Exercise requirements » Would you please copy each line below that includes the string "height"?

(Collected data entries)

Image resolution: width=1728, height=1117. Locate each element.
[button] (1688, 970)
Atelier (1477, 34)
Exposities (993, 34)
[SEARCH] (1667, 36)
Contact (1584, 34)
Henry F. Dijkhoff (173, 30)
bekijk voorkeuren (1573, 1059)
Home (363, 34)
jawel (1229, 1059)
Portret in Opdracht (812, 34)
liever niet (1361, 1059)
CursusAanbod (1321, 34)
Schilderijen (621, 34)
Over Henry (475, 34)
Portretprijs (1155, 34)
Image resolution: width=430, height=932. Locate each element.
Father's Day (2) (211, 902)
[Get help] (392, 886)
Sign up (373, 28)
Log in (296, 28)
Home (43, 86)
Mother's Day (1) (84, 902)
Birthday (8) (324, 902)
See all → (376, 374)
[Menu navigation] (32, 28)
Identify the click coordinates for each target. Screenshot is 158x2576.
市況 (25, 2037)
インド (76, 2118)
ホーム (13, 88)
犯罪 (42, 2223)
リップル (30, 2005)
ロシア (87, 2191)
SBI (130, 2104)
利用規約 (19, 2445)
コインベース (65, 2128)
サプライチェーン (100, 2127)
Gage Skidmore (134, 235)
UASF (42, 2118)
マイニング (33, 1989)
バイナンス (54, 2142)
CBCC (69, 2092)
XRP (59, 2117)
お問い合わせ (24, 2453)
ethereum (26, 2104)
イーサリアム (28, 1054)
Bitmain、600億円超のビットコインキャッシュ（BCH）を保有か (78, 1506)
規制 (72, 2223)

Reply to the exercise »
Image resolution: width=1728, height=1117. Locate each element.
Image resolution: width=430, height=932. Locate each element.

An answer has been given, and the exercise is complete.